▶ WHAT YOU ARE ASKED TO DO
The data below holds a line containing "This screenshot has width=1600, height=855." and a line containing "Given: Click the Missed"; please quote exactly those two lines and every line between them, and nothing else.

────────────────────

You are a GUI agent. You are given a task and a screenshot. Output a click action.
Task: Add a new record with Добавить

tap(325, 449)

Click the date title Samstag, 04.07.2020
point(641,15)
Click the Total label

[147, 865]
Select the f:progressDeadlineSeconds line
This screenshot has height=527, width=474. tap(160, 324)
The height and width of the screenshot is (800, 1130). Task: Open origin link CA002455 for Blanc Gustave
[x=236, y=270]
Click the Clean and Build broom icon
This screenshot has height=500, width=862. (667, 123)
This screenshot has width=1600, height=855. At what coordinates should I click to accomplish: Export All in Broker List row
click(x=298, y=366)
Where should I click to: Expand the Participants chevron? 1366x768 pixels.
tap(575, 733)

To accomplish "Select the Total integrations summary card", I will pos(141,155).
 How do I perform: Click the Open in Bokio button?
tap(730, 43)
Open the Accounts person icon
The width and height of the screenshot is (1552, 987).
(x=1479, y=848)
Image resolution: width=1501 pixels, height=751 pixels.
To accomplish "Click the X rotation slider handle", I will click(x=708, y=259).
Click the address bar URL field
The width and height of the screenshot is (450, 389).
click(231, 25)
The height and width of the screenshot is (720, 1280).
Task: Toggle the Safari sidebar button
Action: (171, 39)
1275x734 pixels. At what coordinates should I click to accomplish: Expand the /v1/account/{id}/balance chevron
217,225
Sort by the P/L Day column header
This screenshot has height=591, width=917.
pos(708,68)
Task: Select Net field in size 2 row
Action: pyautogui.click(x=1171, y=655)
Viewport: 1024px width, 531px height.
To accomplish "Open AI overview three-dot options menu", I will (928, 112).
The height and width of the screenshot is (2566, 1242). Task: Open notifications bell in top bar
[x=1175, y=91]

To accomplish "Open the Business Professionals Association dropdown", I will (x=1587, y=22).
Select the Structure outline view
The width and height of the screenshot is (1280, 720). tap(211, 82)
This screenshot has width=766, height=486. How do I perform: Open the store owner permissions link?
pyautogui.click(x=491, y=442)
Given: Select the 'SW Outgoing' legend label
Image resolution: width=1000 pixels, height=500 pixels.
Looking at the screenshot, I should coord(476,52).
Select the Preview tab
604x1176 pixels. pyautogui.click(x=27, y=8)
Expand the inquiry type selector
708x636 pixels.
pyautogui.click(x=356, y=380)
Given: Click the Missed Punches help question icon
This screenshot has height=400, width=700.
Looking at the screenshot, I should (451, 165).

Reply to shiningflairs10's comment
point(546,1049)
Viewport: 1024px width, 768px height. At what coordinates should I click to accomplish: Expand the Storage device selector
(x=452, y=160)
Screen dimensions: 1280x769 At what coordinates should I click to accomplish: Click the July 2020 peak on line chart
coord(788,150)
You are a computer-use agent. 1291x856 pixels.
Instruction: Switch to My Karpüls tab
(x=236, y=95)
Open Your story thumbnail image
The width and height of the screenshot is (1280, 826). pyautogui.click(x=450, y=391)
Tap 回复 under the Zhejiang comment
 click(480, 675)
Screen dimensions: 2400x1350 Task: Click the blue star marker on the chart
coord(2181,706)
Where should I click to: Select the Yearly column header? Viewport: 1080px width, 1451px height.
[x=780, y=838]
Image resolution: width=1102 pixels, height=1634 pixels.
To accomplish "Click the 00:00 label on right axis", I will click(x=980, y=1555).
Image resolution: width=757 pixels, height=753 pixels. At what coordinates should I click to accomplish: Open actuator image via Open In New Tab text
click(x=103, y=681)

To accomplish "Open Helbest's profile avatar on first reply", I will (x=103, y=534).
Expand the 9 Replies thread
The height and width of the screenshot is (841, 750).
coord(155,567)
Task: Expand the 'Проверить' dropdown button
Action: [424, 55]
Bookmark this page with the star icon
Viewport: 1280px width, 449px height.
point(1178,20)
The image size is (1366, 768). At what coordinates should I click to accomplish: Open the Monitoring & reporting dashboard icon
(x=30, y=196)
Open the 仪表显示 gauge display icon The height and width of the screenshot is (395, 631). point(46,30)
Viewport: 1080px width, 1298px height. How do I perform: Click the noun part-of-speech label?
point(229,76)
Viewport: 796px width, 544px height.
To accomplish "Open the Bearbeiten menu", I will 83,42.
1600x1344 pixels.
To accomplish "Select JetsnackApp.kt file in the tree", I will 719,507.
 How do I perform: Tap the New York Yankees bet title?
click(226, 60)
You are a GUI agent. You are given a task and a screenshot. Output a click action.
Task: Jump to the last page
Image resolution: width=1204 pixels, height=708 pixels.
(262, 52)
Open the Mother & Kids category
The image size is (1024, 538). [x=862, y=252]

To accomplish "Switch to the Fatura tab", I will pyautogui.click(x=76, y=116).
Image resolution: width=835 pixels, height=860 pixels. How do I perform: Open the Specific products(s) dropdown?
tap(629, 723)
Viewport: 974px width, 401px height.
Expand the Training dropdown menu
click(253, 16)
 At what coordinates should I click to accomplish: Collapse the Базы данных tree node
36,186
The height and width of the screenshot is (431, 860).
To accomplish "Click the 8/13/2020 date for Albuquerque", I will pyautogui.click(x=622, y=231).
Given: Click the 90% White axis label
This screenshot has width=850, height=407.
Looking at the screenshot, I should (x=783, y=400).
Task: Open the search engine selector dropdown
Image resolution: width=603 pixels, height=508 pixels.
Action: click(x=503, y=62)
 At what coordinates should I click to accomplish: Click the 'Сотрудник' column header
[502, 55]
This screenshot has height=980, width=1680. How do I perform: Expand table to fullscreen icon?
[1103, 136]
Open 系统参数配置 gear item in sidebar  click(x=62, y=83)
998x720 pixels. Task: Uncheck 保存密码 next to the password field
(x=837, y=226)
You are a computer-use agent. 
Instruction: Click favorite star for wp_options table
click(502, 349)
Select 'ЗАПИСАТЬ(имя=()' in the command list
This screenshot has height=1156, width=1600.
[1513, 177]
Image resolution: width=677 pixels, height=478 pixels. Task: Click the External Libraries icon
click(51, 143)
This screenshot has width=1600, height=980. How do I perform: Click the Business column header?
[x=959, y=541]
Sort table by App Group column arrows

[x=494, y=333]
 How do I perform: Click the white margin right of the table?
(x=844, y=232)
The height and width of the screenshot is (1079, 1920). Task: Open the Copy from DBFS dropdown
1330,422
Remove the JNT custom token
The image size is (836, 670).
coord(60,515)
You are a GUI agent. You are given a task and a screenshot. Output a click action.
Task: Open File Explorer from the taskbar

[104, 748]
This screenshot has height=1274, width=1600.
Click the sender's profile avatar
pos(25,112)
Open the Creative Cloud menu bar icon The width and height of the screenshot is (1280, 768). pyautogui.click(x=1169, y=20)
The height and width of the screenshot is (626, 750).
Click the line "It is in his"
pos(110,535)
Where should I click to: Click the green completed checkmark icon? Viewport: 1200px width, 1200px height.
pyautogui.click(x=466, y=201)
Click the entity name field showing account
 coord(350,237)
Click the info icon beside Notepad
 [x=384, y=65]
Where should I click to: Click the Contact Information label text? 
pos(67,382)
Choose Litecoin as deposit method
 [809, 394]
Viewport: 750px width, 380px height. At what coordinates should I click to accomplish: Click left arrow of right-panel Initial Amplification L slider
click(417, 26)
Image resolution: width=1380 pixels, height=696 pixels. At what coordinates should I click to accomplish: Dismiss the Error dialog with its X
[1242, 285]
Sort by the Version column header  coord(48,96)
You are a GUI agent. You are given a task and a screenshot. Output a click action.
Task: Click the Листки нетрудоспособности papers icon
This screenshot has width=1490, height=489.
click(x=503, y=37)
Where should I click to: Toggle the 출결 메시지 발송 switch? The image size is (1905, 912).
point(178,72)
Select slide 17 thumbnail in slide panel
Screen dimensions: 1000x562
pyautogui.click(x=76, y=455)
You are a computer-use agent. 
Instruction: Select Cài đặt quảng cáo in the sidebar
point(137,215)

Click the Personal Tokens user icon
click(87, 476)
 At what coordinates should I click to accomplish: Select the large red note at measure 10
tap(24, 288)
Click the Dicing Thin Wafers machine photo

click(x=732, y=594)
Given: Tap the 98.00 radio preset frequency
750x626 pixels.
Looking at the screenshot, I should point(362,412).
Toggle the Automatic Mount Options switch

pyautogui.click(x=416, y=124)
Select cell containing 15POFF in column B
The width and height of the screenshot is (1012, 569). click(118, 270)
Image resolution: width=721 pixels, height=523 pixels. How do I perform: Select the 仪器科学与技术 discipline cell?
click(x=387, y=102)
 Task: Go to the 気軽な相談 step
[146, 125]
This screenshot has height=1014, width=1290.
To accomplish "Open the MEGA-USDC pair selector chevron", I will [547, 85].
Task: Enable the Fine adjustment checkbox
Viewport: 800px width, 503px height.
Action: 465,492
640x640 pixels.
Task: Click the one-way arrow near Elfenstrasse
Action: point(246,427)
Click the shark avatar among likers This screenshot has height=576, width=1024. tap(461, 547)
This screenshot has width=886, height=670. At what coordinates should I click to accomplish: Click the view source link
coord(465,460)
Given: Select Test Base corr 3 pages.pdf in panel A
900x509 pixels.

────────────────────

▶ RESULT OF THE EXERCISE
This screenshot has width=1600, height=855. At what coordinates should I click to accomplish: Export All in Broker List row
click(x=298, y=366)
Where should I click to: Expand the Participants chevron? 1366x768 pixels.
tap(575, 733)

To accomplish "Select the Total integrations summary card", I will pos(141,155).
 How do I perform: Click the Open in Bokio button?
tap(730, 43)
Open the Accounts person icon
The width and height of the screenshot is (1552, 987).
(x=1479, y=848)
Image resolution: width=1501 pixels, height=751 pixels.
To accomplish "Click the X rotation slider handle", I will click(x=708, y=259).
Click the address bar URL field
The width and height of the screenshot is (450, 389).
click(231, 25)
The height and width of the screenshot is (720, 1280).
Task: Toggle the Safari sidebar button
Action: (171, 39)
1275x734 pixels. At what coordinates should I click to accomplish: Expand the /v1/account/{id}/balance chevron
217,225
Sort by the P/L Day column header
This screenshot has height=591, width=917.
pos(708,68)
Task: Select Net field in size 2 row
Action: pyautogui.click(x=1171, y=655)
Viewport: 1024px width, 531px height.
To accomplish "Open AI overview three-dot options menu", I will (928, 112).
The height and width of the screenshot is (2566, 1242). Task: Open notifications bell in top bar
[x=1175, y=91]

To accomplish "Open the Business Professionals Association dropdown", I will (x=1587, y=22).
Select the Structure outline view
The width and height of the screenshot is (1280, 720). tap(211, 82)
This screenshot has width=766, height=486. How do I perform: Open the store owner permissions link?
pyautogui.click(x=491, y=442)
Given: Select the 'SW Outgoing' legend label
Image resolution: width=1000 pixels, height=500 pixels.
Looking at the screenshot, I should coord(476,52).
Select the Preview tab
604x1176 pixels. pyautogui.click(x=27, y=8)
Expand the inquiry type selector
708x636 pixels.
pyautogui.click(x=356, y=380)
Given: Click the Missed Punches help question icon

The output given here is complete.